The study, which surveyed over 5,000 respondents across 50 cities in 20 Indian states, finds that most of the economically developed states appear at the top of the list. They offer an enabling environment and a growth-oriented economy for entrepreneurs to thrive in.
It’s worth noting that those at the bottom of the pack—Bihar, Assam, Jharkhand, and West Bengal—ranked high in terms of entrepreneurial attitude, referring to the willingness of people in these states to do something on their own. “Lack of livelihood opportunities may significantly trigger openness toward entrepreneurship,” the India Entrepreneurship Report states. “[But] many of the states that have an advantage due to their open mindedness towards entrepreneurship do not have other facilitating factors to translate their latent entrepreneurial potential into new startups.”
Bhandari says top performers are represented by governments that have consistently and constructively engaged with industry to understand their needs and challenges, and address them. If such models can be replicated across the states, India may see itself reaping the rewards for years to come. The Road Ahead
From Ghanshyam Das Birla, who founded one of India’s first manufacturing businesses in 1919, to Sachin and Binny Bansal, who built one of the most well-known ecommerce companies, Flipkart (in 2007), there is no denying that Indians have a tradition of entrepreneurship. But to unleash the full potential, the government needs to take care of the challenges that threaten to thwart the country’s growth story.
The current government, under the leadership of Prime Minister Narendra Modi, appears determined to create entrepreneurs of the future, both, in the services sector (through campaigns like ‘Digital India’) and in manufacturing through the ‘Make in India’ initiative. Several schemes aimed at making it easier to do business—like a single window clearance system—have either been put in motion or are on the anvil.

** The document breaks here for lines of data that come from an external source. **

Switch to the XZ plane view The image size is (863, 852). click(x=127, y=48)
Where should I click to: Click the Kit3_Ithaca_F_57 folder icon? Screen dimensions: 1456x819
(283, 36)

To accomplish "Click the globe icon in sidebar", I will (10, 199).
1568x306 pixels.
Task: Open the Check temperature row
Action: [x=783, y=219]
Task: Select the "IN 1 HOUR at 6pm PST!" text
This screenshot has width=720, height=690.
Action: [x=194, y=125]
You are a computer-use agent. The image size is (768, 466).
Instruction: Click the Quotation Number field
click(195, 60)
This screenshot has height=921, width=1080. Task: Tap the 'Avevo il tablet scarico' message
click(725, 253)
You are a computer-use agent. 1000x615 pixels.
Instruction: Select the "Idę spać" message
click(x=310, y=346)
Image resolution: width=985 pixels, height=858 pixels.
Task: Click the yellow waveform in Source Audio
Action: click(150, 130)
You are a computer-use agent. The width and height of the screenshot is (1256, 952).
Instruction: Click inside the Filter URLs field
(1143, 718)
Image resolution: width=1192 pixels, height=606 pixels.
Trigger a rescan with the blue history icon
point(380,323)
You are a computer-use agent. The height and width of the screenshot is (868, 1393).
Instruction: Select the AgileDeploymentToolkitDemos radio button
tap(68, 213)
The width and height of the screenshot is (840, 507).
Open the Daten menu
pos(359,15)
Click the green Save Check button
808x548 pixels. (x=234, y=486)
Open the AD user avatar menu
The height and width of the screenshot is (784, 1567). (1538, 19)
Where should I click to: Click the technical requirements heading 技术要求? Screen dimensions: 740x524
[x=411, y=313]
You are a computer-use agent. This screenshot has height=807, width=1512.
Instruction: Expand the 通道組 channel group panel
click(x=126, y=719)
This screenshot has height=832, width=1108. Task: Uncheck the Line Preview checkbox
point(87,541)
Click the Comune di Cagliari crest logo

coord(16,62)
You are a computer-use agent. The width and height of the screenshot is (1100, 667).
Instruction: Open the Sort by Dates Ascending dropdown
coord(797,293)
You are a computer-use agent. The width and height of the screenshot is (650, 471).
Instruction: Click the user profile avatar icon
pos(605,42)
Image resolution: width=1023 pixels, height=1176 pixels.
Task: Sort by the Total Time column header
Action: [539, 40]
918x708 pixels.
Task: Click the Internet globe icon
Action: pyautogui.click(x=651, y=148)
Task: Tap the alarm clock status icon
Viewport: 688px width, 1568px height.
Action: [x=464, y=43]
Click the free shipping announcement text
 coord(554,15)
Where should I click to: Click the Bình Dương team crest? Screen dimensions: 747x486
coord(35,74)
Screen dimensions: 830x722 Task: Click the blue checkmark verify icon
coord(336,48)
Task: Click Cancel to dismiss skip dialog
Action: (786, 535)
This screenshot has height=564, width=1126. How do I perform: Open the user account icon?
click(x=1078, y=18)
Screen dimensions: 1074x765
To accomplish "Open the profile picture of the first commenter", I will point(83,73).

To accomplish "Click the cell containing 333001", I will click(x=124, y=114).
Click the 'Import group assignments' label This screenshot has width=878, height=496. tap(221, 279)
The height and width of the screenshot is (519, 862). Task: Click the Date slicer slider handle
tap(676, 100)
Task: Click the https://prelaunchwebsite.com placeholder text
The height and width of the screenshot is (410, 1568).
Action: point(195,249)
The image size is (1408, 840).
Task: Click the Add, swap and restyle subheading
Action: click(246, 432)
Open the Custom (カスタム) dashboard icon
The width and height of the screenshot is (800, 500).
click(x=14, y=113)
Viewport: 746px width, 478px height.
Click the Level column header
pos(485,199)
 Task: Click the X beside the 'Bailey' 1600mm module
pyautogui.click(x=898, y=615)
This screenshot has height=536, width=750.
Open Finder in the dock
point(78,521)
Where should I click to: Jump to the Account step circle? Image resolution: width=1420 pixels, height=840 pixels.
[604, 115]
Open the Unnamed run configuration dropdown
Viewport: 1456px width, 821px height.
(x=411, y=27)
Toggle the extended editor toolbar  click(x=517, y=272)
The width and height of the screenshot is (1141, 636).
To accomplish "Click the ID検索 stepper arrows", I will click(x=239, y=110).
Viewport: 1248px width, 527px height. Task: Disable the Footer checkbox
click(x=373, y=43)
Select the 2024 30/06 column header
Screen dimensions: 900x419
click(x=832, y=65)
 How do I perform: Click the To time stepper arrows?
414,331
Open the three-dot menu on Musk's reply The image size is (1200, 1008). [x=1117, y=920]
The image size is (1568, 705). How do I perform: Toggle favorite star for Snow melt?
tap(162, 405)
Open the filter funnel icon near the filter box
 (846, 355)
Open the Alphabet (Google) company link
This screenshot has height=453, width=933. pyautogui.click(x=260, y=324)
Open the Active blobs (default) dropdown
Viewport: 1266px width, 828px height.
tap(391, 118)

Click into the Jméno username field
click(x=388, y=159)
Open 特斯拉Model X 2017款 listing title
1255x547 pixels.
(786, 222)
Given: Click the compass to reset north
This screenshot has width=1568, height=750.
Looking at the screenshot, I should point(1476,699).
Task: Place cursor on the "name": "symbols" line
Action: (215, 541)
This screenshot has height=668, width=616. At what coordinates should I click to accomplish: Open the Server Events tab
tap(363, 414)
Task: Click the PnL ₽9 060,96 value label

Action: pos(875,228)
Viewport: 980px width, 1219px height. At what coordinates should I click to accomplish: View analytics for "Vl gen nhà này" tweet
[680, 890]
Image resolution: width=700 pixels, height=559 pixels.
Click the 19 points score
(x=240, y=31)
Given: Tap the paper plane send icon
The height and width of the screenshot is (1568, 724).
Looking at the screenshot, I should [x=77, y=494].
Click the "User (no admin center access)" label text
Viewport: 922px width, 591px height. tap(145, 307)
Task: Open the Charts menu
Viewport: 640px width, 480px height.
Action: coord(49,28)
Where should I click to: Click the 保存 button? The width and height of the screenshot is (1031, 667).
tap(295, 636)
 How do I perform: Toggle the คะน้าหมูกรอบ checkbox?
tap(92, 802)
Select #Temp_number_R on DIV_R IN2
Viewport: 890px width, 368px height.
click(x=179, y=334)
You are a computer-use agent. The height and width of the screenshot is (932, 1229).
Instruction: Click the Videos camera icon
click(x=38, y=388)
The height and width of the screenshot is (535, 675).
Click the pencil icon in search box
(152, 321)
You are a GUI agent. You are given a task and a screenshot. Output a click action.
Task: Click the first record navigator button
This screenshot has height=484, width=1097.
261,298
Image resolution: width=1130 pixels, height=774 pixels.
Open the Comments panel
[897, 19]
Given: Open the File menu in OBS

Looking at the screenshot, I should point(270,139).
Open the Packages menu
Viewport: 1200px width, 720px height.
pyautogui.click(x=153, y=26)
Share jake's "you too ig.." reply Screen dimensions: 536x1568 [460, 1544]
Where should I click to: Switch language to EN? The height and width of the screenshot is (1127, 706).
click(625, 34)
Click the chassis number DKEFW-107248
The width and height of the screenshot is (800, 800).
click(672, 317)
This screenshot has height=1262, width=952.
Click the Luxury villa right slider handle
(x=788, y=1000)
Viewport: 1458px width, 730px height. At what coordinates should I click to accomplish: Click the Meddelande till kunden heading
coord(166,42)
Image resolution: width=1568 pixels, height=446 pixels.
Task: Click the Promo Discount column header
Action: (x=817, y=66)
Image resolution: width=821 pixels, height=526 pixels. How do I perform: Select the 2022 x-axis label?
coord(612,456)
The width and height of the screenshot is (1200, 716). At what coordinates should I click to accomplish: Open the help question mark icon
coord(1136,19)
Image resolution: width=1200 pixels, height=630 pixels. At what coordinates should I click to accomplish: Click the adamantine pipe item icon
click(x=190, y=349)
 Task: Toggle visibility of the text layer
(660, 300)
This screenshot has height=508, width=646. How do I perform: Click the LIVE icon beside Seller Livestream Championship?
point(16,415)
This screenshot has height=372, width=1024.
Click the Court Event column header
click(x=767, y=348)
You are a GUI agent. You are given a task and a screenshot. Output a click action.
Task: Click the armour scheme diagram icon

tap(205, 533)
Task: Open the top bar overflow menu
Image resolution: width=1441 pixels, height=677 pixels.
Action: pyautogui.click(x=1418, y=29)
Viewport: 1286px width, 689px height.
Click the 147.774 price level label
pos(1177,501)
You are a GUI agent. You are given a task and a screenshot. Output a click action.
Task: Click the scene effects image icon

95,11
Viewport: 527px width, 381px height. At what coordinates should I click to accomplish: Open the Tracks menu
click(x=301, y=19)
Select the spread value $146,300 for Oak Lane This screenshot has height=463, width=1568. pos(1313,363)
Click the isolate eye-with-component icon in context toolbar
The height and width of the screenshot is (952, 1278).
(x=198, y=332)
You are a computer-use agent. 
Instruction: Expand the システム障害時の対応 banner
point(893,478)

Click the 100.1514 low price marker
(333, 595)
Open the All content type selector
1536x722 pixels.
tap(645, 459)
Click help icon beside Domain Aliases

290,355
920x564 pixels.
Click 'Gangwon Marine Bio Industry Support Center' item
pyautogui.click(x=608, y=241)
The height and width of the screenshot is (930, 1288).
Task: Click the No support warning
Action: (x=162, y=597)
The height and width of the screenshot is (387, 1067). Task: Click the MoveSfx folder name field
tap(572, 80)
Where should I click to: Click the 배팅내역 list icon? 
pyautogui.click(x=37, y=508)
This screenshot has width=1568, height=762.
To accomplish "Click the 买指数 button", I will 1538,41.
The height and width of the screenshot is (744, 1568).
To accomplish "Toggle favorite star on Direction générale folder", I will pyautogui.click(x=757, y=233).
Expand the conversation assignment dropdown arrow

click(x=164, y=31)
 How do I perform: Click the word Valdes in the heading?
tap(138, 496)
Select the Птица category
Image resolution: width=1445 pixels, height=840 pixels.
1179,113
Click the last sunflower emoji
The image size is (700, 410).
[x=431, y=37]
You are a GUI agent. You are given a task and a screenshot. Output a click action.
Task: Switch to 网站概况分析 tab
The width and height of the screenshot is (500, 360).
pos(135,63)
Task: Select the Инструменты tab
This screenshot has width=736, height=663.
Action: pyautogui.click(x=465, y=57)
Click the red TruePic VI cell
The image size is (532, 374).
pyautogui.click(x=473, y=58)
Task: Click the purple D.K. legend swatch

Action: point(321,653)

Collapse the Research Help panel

While trying to make India a more entrepreneur-friendly country, the administration could do well to look at its peers in Asia like Singapore, which has become a hub for startups on account of policies offering substantial tax incentives to startup companies.
As Goenka puts it, “To promote entrepreneurship, we need to promote ideas, provide access to low-cost funding, mentorship, guidance, a friendly tax regime and skilled workforce.” To realise this dream, the people, the state and its political and business leaders need to find a common ground.